I have been planning to make a copper heat shield for my Morsø 2b. It is installed under a stair and the clearances are okay, but I'd like to not worry about it since they are close. I am planning to run the copper up under the angle of the stairs and I am curious what gauge copper other folks have used for their hammered heat shields. I am especially curious Simonkenton if you used the same gauge copper for the freestanding screens you mentioned and the nailed-on shield pictured. My only experience with hammered copper is in copper jewelry making not sheet stock and I am trying to figure out what gauge would work best given that I am planning to use fasteners only at the edges of the 36" wide sheet.


----------



## Simonkenton (Oct 18, 2016)

Yes I used the same copper for the free standing heat shields as I used for the nailed on shield.
I don't know what gauge it is and I haven't bought any copper in 20 years and the shop I bought it from has shut down so can't learn what gauge it is.
It is pretty heavy.
With this heavy copper you could use fasteners only at the edges of a 36 inch wide sheet, you could bend it straight so that it would hold about an inch from the wall.
I was buying this copper in 3x5 foot sheets from a sheet metal shop in Asheville NC.


Here is a pic of the new heat shield install.
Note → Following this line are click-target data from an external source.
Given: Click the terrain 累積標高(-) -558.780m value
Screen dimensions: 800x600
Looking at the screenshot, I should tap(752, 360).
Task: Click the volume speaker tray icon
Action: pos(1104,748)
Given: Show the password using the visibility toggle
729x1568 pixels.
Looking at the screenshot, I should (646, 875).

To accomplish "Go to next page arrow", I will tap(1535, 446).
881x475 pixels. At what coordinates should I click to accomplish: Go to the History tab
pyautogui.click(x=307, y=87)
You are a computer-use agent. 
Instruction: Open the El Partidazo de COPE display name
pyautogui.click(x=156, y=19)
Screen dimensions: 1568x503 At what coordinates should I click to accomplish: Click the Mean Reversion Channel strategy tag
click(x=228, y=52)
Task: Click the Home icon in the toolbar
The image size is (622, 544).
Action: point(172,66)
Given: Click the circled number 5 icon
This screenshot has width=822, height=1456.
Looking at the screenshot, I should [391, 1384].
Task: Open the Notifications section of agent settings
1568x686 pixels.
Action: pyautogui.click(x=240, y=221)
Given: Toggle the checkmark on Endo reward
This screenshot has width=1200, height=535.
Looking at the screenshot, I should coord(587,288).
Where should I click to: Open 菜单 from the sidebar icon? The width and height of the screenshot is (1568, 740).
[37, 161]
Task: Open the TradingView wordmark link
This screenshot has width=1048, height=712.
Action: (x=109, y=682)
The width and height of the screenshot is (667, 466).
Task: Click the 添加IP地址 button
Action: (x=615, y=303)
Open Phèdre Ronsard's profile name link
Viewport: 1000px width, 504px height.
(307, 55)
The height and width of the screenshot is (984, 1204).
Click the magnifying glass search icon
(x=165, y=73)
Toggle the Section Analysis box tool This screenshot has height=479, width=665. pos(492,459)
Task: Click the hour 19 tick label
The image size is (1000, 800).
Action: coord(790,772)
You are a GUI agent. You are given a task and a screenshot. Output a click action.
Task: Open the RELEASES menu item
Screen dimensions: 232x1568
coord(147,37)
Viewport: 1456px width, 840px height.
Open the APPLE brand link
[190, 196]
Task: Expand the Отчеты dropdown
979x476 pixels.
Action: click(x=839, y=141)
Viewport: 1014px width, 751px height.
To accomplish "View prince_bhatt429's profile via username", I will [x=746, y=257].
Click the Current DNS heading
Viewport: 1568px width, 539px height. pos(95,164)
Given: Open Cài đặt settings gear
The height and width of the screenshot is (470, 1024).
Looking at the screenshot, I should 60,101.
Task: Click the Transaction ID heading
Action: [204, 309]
I just took the copper from the old install and moved it into the new living room.
I don't have a good pic of the heat shield but even if I did the shield looks better in person than in a pic.
A hammered copper heat shield is a beautiful thing.


----------



## Easy Livin’ 3000 (Oct 19, 2016)

Is steel a bad idea?  How does it reflect compared to copper?


----------



## ddahlgren (Oct 19, 2016)

A steel 2X3 stud makes a really simple standoff with one flange for the wall and one for the heat shield. Yes it can conduct heat in theory but won't with the air circulation over it. Bought some 0.093 brushed aluminum panels from local metal supplier as 'cut offs' so basically scrap price and were 48" X 16" had the last 6" bent on the aluminum on a 30 degree angle. Screwed them to the steel studs and real easy not fooling with spacers behind the heat shield. Works great and reflects heat back into the room like crazy. Will see if I have some pics if anyone curious and no did not paint it as wanted the reflected radiant heat.


----------



## Easy Livin’ 3000 (Oct 19, 2016)

Thinking about lining the sides of the brick fireplace with steel sheet as there is not enough space for roxul, which is what we have behind the insert. Wonder if it would reflect enough of the heat away from the bricks to be worth the effort?


----------



## GreenKachelofen (Oct 19, 2016)

I can't speak to how effectively it would reflect heat as in my case it will be a standard heatshield with an air gap which is more of a convection situation. Thanks Simonkenton! The new heat shield looks good. It's nice to know someone else has actually done this. I just figured it would look a lot nicer overhead than cement board.


----------